L’invidia.

Data pubblicazione: 23-set-2011 8.48.40

L’invidia è miseria per sé e per l’altro, qualunque sia la faccia della medaglia da cui la osserviamo: chi è impegnato a suscitare invidia o chi l’invidia la prova. Impropriamente si dice che l’invidioso desideri per sé il bene che possiede l’altro, in realtà non vi è desiderio alcuno, bensì volontà che nessuno abbia, appunto la miseria di cui parlavo sopra.

Intervengono due meccanismi: l’identificazione con colui che viene invidiato, la cui forma è io no/lui sì, e la negazione, ovvero non si dice ‘non voglio che tu abbia’, bensì vorrei ciò che tu possiedi.

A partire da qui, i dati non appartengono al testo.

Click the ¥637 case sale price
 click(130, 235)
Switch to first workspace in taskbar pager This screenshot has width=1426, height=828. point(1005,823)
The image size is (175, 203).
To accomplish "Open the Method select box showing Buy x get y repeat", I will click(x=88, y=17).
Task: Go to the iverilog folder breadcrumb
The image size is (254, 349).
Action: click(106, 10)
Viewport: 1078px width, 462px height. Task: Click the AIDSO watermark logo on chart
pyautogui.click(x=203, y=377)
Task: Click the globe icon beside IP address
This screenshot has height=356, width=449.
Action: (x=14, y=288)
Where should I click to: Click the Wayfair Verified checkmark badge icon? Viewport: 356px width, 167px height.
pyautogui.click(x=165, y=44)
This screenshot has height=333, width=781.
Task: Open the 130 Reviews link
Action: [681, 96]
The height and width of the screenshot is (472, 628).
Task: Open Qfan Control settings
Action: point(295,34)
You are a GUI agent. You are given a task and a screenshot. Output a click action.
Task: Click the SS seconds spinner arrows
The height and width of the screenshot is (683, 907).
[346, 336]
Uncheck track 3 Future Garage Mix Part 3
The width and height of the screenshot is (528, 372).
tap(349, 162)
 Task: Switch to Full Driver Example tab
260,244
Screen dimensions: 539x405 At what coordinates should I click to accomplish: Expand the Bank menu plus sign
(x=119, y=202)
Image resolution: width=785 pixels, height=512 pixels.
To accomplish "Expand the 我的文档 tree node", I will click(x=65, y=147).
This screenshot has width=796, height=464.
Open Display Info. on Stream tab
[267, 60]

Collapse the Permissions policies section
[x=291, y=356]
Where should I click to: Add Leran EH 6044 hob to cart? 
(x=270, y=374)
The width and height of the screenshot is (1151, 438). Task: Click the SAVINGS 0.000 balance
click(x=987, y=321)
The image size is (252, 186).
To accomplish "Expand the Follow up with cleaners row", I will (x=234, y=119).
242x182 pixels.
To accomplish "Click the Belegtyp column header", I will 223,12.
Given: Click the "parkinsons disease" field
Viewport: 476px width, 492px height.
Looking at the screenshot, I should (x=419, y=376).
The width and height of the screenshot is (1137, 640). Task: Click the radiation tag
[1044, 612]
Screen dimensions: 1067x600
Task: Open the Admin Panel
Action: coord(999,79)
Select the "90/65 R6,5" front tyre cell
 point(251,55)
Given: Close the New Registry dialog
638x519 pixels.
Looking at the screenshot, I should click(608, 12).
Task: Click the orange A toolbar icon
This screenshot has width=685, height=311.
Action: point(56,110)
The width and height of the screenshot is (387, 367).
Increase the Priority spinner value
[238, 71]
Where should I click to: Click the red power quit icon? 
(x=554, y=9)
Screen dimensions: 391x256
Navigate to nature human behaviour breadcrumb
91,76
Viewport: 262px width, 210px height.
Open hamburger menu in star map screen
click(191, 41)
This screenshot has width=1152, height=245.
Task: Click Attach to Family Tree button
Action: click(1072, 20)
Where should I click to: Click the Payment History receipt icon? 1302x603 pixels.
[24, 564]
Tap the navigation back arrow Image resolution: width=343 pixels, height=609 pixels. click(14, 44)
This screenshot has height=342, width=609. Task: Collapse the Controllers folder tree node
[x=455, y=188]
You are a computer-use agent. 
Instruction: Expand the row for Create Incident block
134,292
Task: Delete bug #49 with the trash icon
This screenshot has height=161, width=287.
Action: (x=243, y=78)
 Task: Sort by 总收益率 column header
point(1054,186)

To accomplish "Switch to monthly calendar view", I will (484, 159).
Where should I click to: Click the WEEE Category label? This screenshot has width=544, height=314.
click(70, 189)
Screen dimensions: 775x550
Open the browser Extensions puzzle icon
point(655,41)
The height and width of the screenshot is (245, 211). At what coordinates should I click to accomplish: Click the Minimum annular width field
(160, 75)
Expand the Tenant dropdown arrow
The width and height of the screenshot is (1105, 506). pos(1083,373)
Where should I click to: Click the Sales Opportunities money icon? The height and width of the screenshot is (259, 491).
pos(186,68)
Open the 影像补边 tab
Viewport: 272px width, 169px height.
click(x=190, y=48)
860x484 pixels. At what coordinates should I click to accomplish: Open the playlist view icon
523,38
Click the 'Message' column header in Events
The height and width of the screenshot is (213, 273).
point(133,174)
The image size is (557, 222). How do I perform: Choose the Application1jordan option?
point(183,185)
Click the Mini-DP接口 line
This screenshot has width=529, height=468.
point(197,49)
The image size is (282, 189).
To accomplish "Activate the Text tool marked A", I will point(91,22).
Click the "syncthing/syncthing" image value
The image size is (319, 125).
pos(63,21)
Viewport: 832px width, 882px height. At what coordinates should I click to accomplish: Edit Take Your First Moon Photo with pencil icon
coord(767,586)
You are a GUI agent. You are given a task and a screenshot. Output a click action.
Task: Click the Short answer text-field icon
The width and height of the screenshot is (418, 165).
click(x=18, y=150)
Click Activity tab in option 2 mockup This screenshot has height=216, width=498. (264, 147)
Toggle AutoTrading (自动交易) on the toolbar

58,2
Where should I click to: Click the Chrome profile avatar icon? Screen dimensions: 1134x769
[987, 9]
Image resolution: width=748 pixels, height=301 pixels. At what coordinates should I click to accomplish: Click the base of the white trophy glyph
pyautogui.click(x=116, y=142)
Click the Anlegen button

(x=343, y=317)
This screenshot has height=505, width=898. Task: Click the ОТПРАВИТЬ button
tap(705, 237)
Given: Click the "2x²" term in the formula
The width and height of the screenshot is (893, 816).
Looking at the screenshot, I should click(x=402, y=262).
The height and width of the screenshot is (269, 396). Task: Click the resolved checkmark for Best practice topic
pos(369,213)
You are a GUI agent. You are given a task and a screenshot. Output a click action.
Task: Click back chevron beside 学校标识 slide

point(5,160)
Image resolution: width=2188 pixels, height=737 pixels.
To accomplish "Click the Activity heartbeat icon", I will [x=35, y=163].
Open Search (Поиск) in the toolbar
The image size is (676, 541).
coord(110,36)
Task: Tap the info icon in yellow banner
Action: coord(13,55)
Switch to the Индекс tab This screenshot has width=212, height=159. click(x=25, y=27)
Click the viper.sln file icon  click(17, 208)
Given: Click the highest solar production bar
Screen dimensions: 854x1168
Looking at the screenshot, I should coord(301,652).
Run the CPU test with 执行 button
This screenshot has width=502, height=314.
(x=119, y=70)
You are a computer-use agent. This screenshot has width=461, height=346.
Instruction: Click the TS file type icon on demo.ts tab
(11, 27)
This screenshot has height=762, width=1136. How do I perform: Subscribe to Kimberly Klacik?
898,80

Se così fosse, se la formula fosse davvero quella dell’anche io, non saremmo nell’ambito dell’invidia e saremo i primi interessati a conoscere come l’altro per esempio si sia procurato l’oggetto che a noi piace. Invece nell’ambito dell’invidia sappiamo che ciò non avviene, non c’è l’interesse per la qualità di quel bene, il bene interessa solo perché è dell’altro ed è questo che disturba.

Giacomo Contri in L’ordine giuridico del linguaggio riporta una parabola narrata da un autore medioevale.

Un Re convoca due peccatori tipici: un Avaro e un Invidioso e promette loro che 1 otterranno qualsiasi cosa domanderanno, 2 chi domanderà per secondo riceverà il doppio del primo. Con atroce armonia prestabilita parla per primo l’invidioso: “Strappami un occhio!”.